Vibrational spectra, conformational properties and argon-matrix photochemistry of diacetyl diselenide, CH3C(O)Se2C(O)CH3

JOVANNY A. GÓMEZ CASTAÑO; ROSANA M. ROMANO; ANA R. SALAMANCA; GERMÁN AMÉSQUITA; HELMUT BECKERS; HELGE WILLNER; C. O. DELLA VÉDOVA

Carlos Paz

Conferencia; 13th Latin American Conference on Physical Organic Chemistry; 2015

By oxidation of selenoacetic acid, CH3C(O)SeH, we have prepared for the first time diacetyl diselenide, [CH3C(O)Se]2. Analysis of FTIR and Raman spectra of its net liquid and FTIR spectrum of the molecule isolated in argon matrix at low temperatures reveals a conformational equilibrium between two structures, which agree nicely with the two more stable rotamers predicted by our three−dimensional potential energy surface (PES) scan, optimization and frequency computational calculations using B3LYP or MP2 theoretical levels in combination with 6-31+G(d), 6-311++G(3df,3dp) or aug-cc-pvDZ basis sets.

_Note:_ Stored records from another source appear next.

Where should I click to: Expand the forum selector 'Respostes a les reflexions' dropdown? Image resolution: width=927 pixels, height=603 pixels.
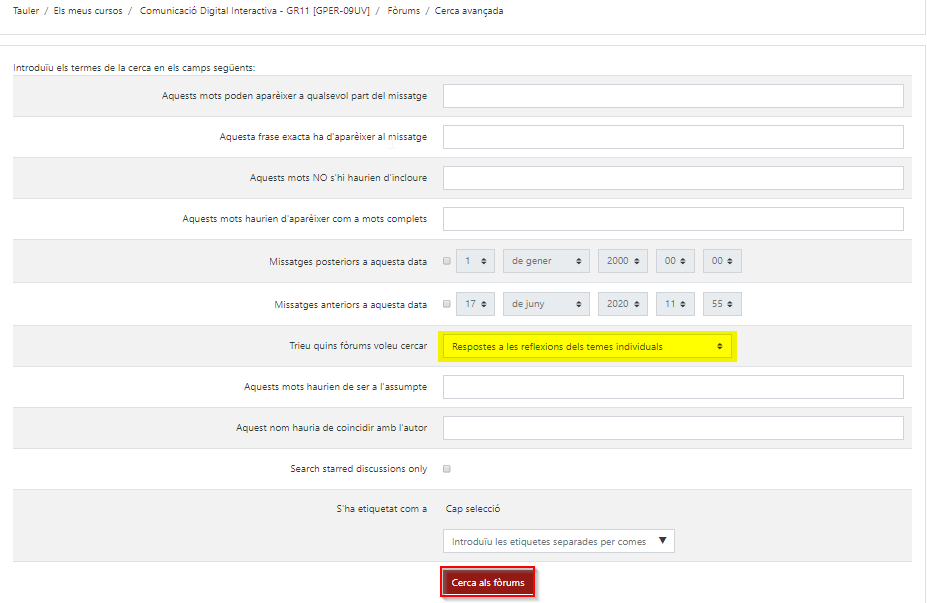point(587,347)
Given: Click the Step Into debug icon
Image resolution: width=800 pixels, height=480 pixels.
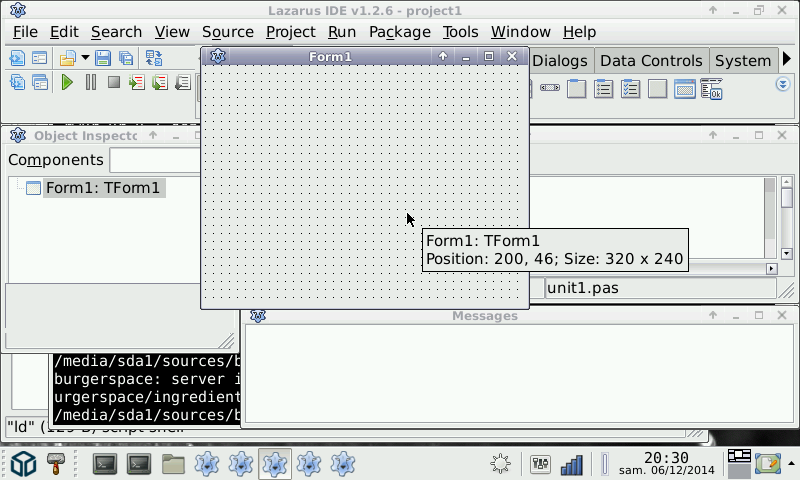Looking at the screenshot, I should (137, 83).
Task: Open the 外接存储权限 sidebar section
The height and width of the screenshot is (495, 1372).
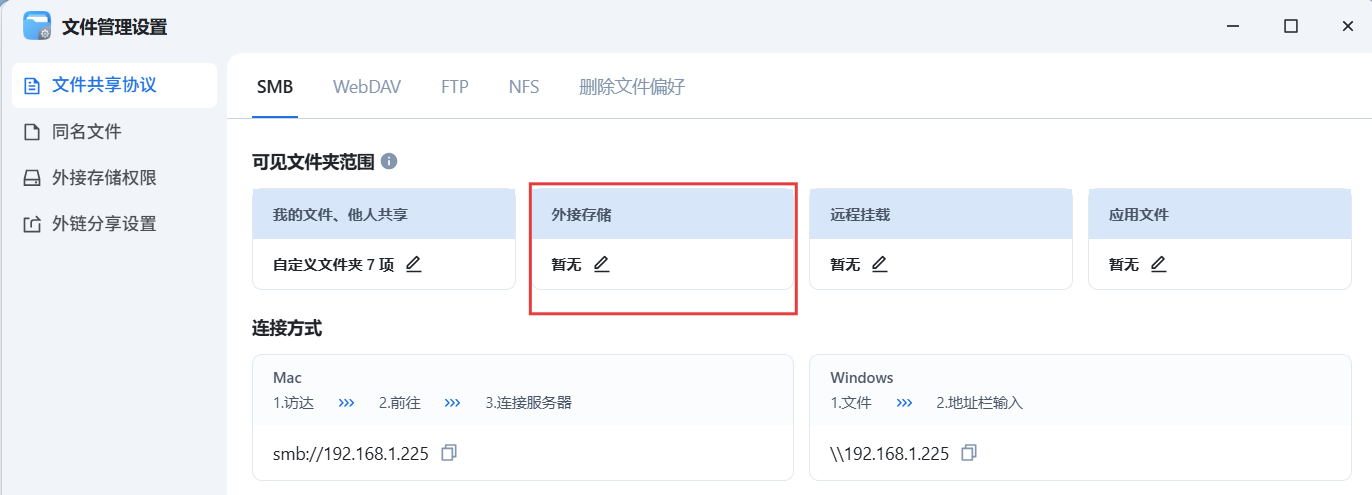Action: (x=114, y=177)
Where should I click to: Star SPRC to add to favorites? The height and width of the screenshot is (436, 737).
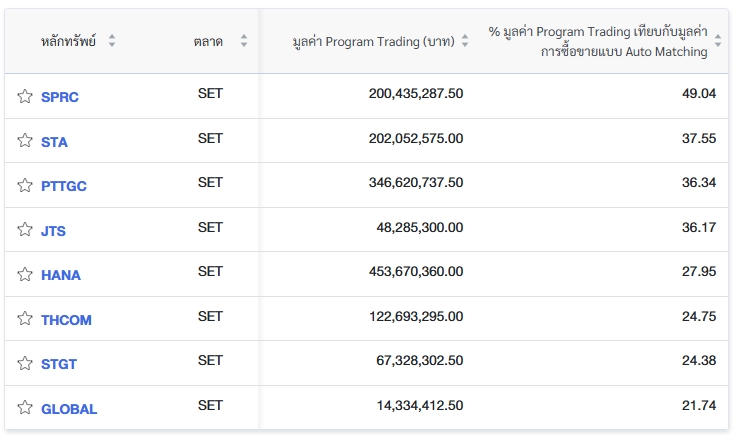pyautogui.click(x=25, y=97)
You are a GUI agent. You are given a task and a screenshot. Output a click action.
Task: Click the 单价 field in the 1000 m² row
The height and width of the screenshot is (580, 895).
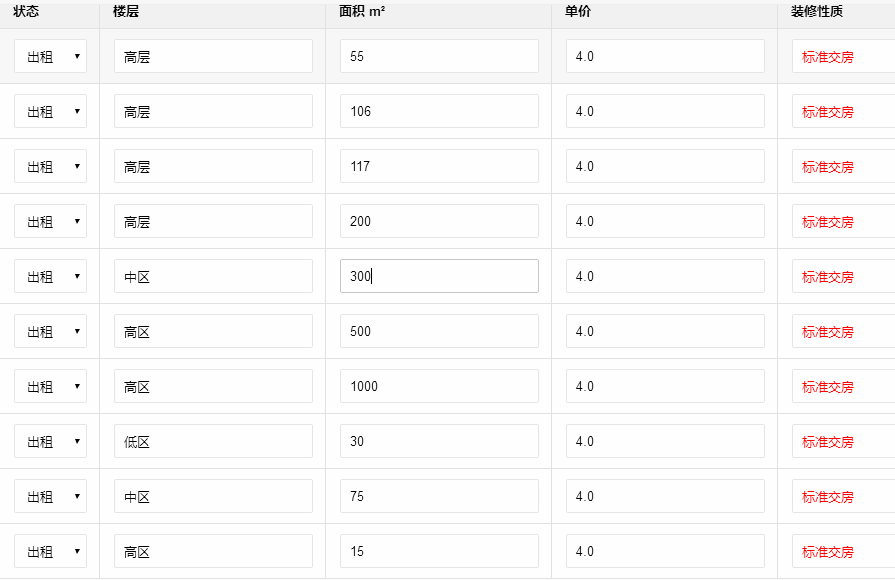pos(665,387)
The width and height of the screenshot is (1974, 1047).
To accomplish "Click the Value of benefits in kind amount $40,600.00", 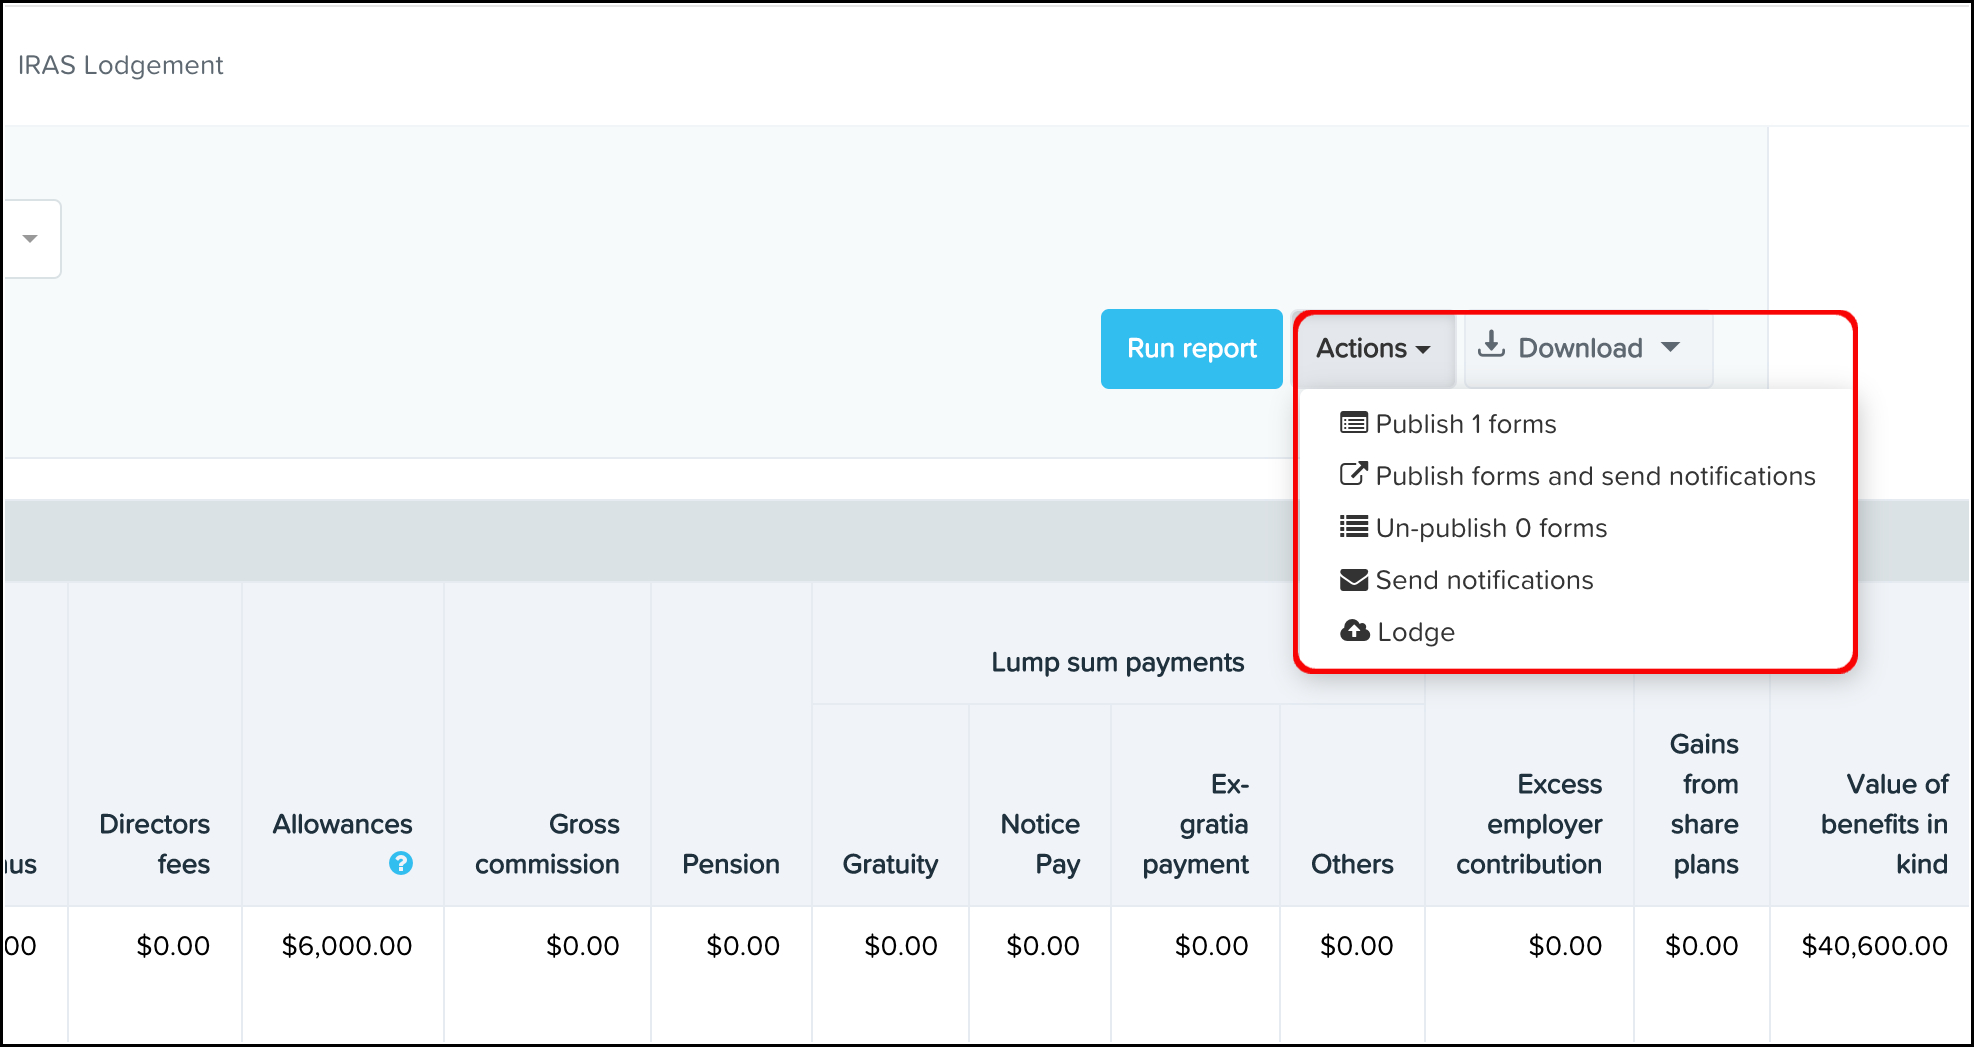I will (x=1873, y=946).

Energetic properties of three minima found theoretically were further studied in terms of donor−acceptor interactions by Natural Orbital Bonding (NBO) calculations at the same levels of theory, from which was possible to rationalize the conformational stability order and molecular structures by means of vicinal hyperconjugative delocalizations involving lone pairs on selenium or oxygen atoms and C=O, C−C or Se−C antibonding orbitals. The photochemistry of compound in argon matrix in the range between 200 and 800 nm was also investigated, thus revealing apparently only one photochemical path to produce ketene, CH2CO, methylselane, CH3SeH, and carbonyl selenide, OCSe.